Do Filmoscópio
O diretor Robert Altman desafiou o compositor Johnny Mandel a escrever “a canção mais estúpida de todos os tempos” para “MASH” (1970). Diante da dificuldade, a tarefa recaiu sobre Mike, seu filho de 14 anos. Em 5 minutos, o menino redigiu os versos de “Suicide is Painless”. O resultado foi irônico: o pai, Robert, lucrou US$ 75 mil pela direção; o filho, Mike, embolsou US$ 2 milhões em royalties ao tornar sua letra adolescente o tema da famosa série de TV.
A ousadia não parava na trilha sonora. O filme foi recusado por 14 diretores antes de Altman aceitar. Sua marca registrada foi a sobreposição de diálogos – até quatro conversas simultâneas – e 80% de improviso do elenco, criando um caos realista que imitava o absurdo da guerra.
Esse método revolucionário quase causou um motim. Donald Sutherland e Elliott Gould, as estrelas, exigiram a demissão de Altman, temendo pelo próprio futuro. Um executivo subestimou o filme, dizendo que ele só rodaria em cinemas drive-in. O estúdio manteve o diretor, e Gould depois admitiu o erro, chamando a si mesmo de “arrogante” por não enxergar a genialidade de Altman na hora.
A batalha continuou na pós-produção. O estúdio quis cortar as cenas de cirurgia, consideradas muito gráficas, mas visitantes no set insistiram que eram essenciais. Altman resumiu a luta numa frase: “Este filme não foi lançado, ele escapou”. A fuga deu certo: a obra faturou US$ 41 milhões e conquistou a Palma de Ouro em Cannes.

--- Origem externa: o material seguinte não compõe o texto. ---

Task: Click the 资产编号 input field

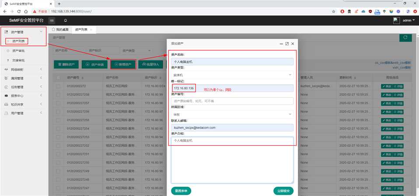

O ápice da ironia veio com o Oscar: o roteirista Ring Lardner Jr., que reclamou não ver “uma palavra sua” no filme final, ganhou o prêmio de Melhor Roteiro Adaptado. Banido pelos militares, “M.A.S.H.” usou o humor negro para criticar a guerra e se tornou um clássico atemporal, símbolo da criatividade que venceu o sistema.